Story from Amara Conservation Founder/Executive Director Lori Bergemann
Elephant tusks are elongated incisors and are essentially no different from other teeth. One third of the tusk is actually hidden from view, embedded deep in the elephant’s head. This part of the tusk is a pulp cavity made up of tissue, blood and nerves.
The visible, ivory part of the tusk is made of dentine with an outer layer of enamel. Elephant ivory is unique as when it’s viewed in cross-sections it reveals criss-crossed lines that form a series of diamond shapes.
Elephant’s tusks never stop growing so some old bulls display enormous examples. However, the average size of tusks has decreased over the past hundred years because hunting elephants for their ivory has resulted in the ‘big tusk gene’ becoming increasingly rare.
Elephants use their tusks to ward off potential predators like the lion (although lions will only ever attack young or juvenile elephants) or in sparring with other elephants. Male elephants, whose tusks are longer, use them in battles against sexual competitors or to attract the interest of females.

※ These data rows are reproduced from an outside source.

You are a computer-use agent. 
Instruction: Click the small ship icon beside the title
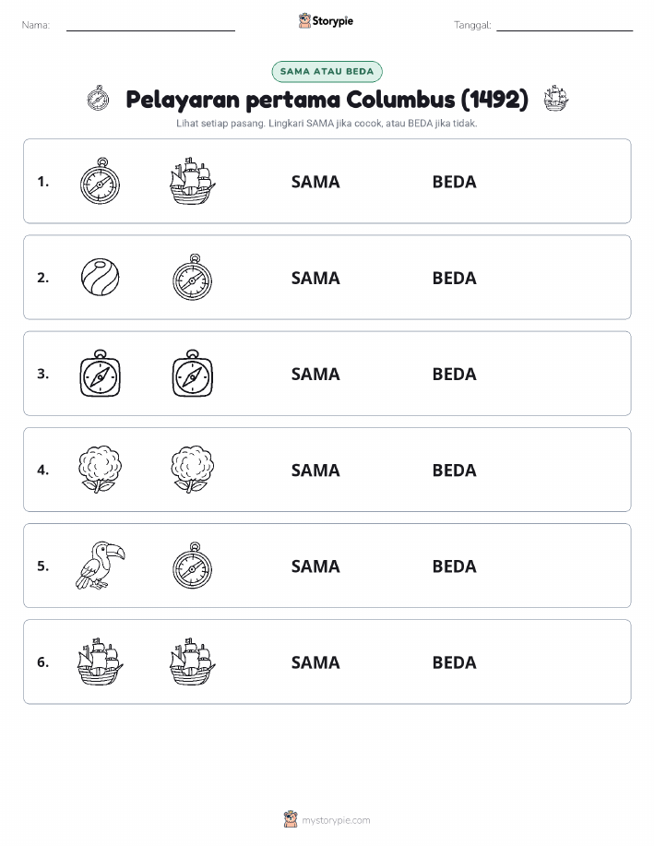point(556,98)
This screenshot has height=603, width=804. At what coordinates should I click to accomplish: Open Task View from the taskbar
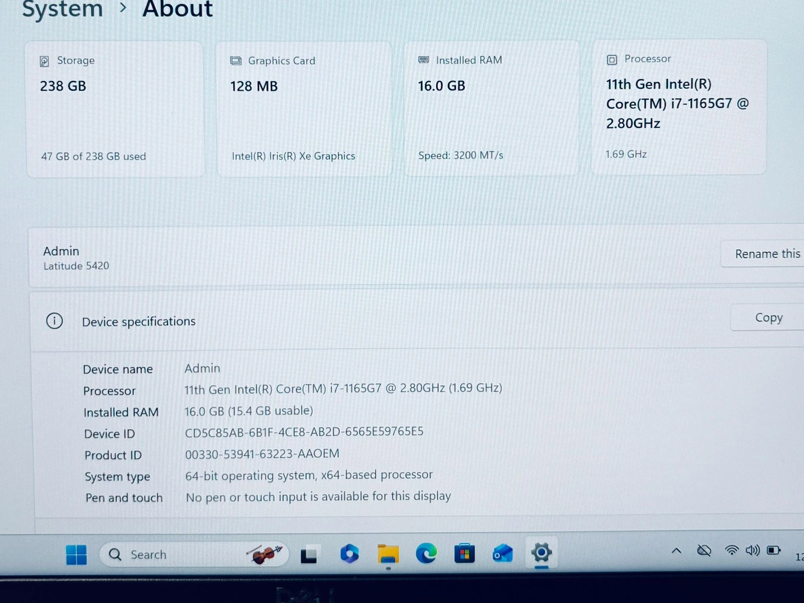pyautogui.click(x=309, y=554)
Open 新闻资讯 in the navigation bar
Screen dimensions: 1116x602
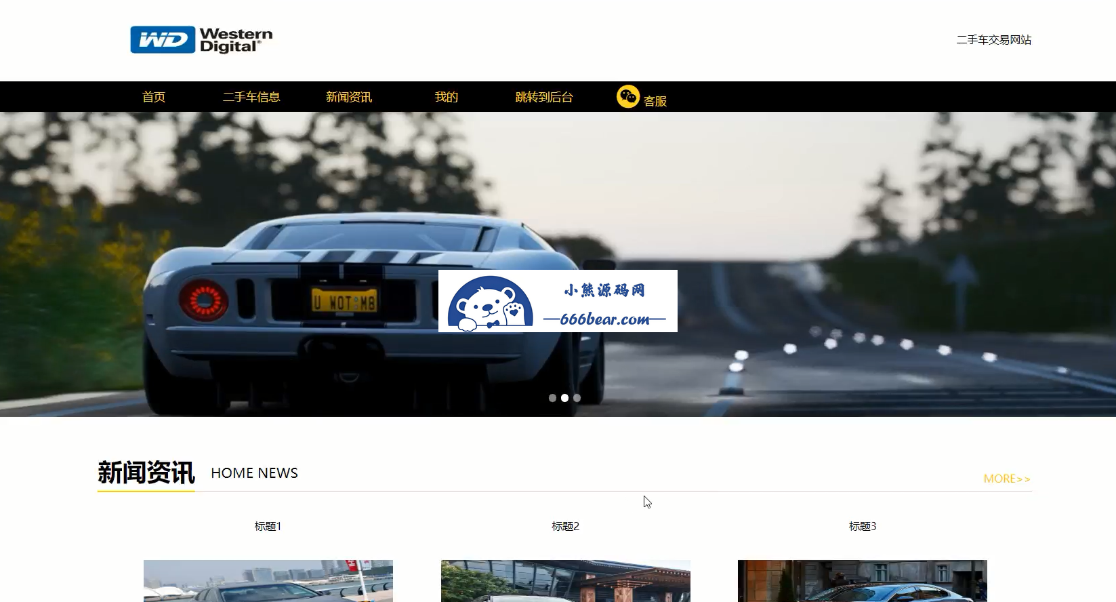[349, 97]
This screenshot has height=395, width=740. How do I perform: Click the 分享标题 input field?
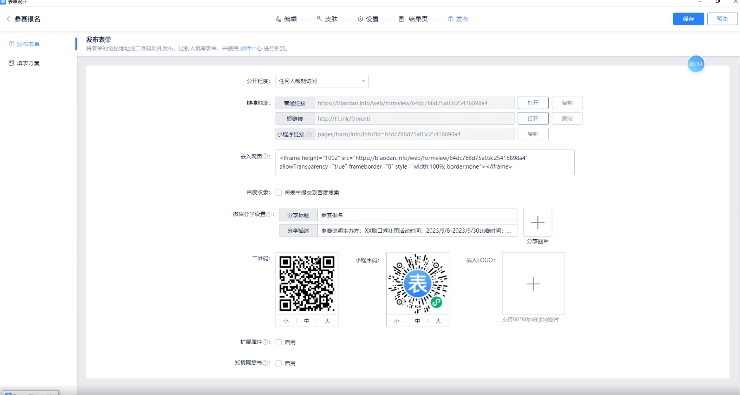(x=417, y=215)
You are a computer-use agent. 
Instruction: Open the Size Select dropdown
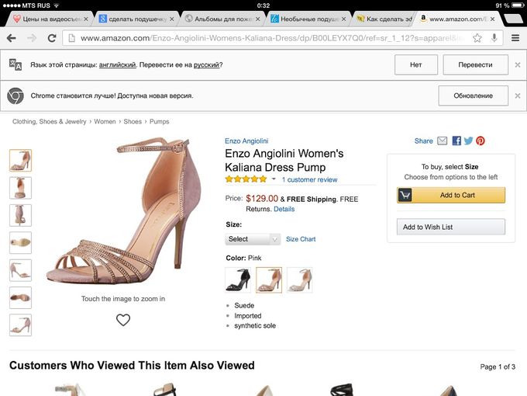coord(253,239)
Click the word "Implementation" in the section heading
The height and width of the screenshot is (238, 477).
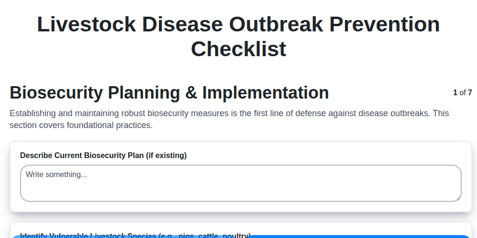[x=265, y=93]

Tusk uses also include digging for water, stripping the bark off trees, foraging for food and essential minerals, moving or lifting heavy objects, and as a place to rest a tired trunk.
Elephants are born with milk teeth that fall out after about a year, much like human teeth. The permanent tusks don't start to appear beyond the elephant's lips until it is about two or three years old. Elephant tusks grow as much as seven inches per year, and can grow to up to 10 feet long, although it is rare to see an elephant with such long tusks.
Elephants often wear down or break their tusks over the years, generally preferring one tusk over the other (similar to being being right or left handed in humans). The preferred tusk, known as the master tusk, is usually the shorter one, because it is worn down from constant use.